Your goal
With the images removed, repeat the data below exactly.

Data in this exercise
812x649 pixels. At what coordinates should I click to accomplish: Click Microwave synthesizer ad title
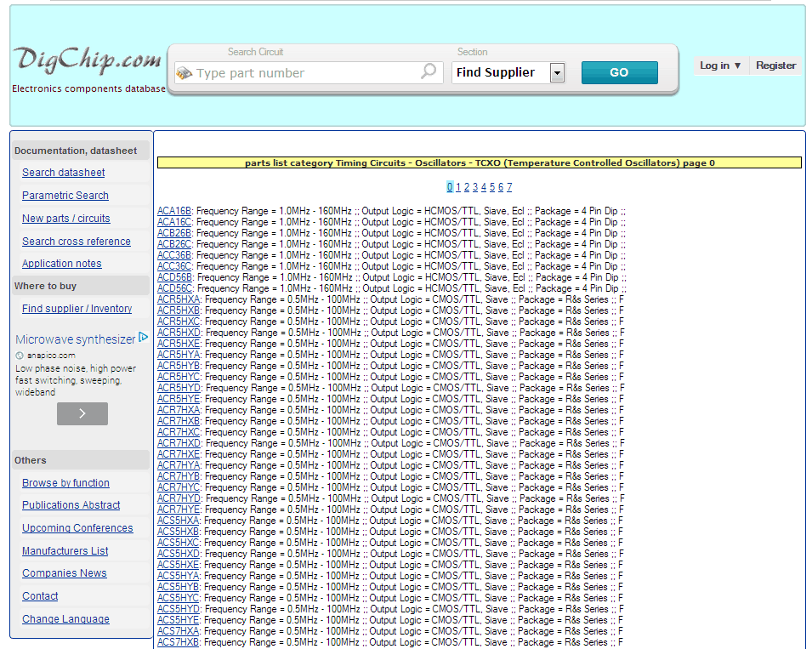point(75,339)
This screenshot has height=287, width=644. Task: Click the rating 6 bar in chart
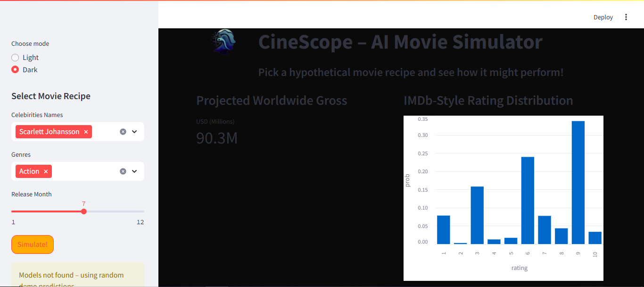528,201
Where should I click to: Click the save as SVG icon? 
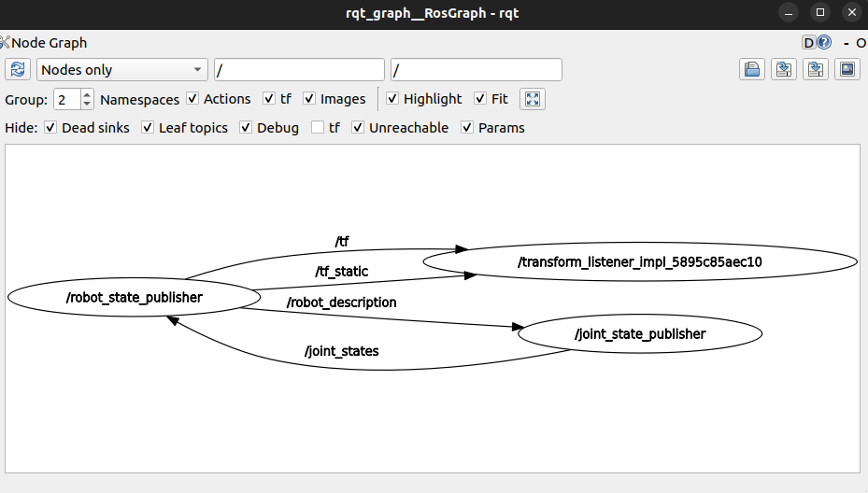(x=815, y=70)
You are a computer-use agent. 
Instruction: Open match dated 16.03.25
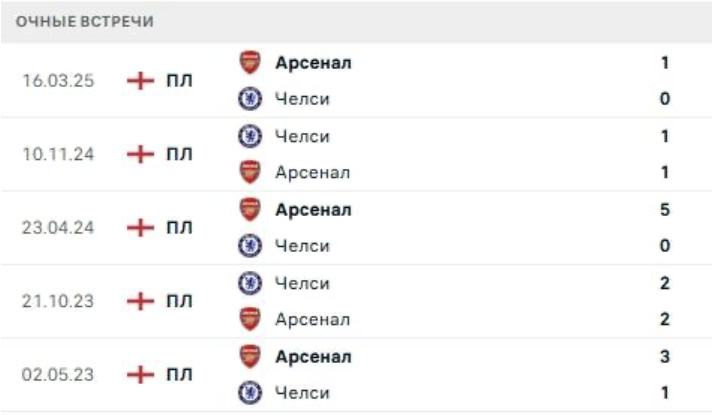(58, 81)
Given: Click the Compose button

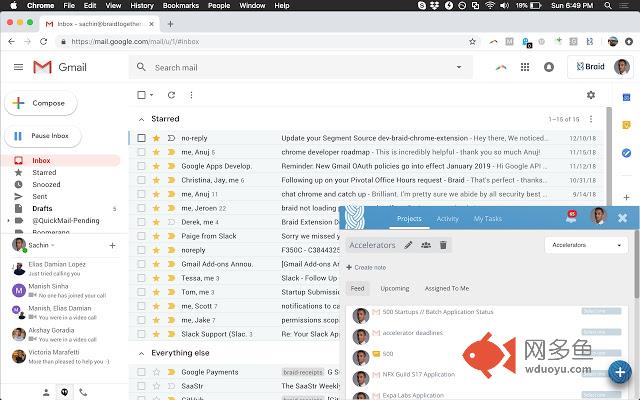Looking at the screenshot, I should pos(40,103).
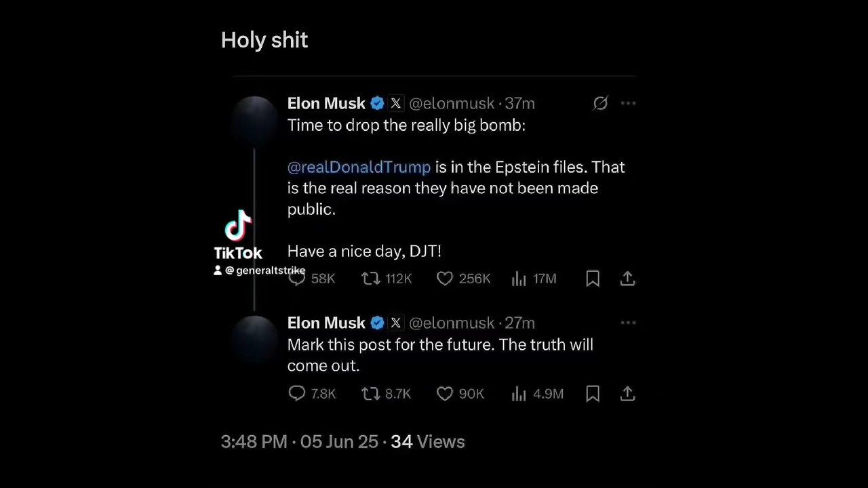
Task: Repost the 'really big bomb' post
Action: [370, 279]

Written solution
812x649 pixels. At what coordinates should I click to accomplish: Click Microwave synthesizer ad title
point(75,339)
This screenshot has height=287, width=644. Task: Click the rating 6 bar in chart
528,201
Where should I click to: Click the save as SVG icon? 
(x=815, y=70)
You are a computer-use agent. 
Instruction: Open match dated 16.03.25
(58, 81)
Given: Click the Compose button

Looking at the screenshot, I should pos(40,103).
Task: Repost the 'really big bomb' post
Action: [370, 279]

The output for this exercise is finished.